Block 3 – ARCitect Hands-on

October 5th, 2023

Dominik Brilhaus, CEPLAS Data Science

Check-in

Registration

Did everyone sign-up at the DataHUB?

ARCitect installation

Please install the latest version of the ARCitect: https://github.com/nfdi4plants/ARCitect

🔥 (released September 20th, 2023) 🔥

Download the demo data

https://nfdi4plant.sharepoint.com/:f:/s/Teaching/Eik7k-oJiMREgZ24kto7sIYBGxHmmZlS_Kzf7psk-5w-xg?e=u0sADd

You just received your data

Goal

  • Structure,
  • (Annotate, and)
  • Share your experimental data.

💡 We'll talk about data annotation later

Open the ARCitect

Initiate the ARC folder structure

  1. Create a New ARC (2)
  2. Select a location and name it TalinumPhotosynthesis

Your ARC's name

💡 By default, your ARC's name will be used:

  1. for the ARC folder on your machine
  2. to create your ARC in the DataHUB at https://git.nfdi4plants.org/<YourUserName>/<YourARC> (see next steps)
  3. as the identifier for your investigation

💡 Make sure that no ARC exists at https://git.nfdi4plants.org/<YourUserName>/<YourARC>. Otherwise you will sync to that ARC.

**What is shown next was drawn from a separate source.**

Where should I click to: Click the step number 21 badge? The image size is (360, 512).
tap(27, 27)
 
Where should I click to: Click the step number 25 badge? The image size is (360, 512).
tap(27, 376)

💡 Avoid spaces in your ARC's name

Add a description and title to the investigation

  1. Click on the ARC's name
  2. Add a title (e.g. "Talinum Photosynsthesis")
  3. Add a description
  4. Click "Update" to save your changes

Add contributors

In the section "People" click "ADD PERSON" to add at least one contributor


Add contributor details

💡 For each person that you add, make sure to add

  • First Name
  • Last Name
  • Email
  • Affiliation

Add a study

by clicking "Add Study" and entering talinum_drought as identifier for the study

Study panel

In the study panel you can add

  • general metadata,
  • people, and
  • publications
  • data process information

Add a protocol to the study

Click "Add Protocol" in the sidebar to add a protocol to the study

Adding protocols

You can either

  • directly write a new protocol within the ARCitect or
  • import an existing one from your computer

Transfer the protocol information

From the demo data, transfer the lab notes stored in plant_material.txt to the talinum_drought study.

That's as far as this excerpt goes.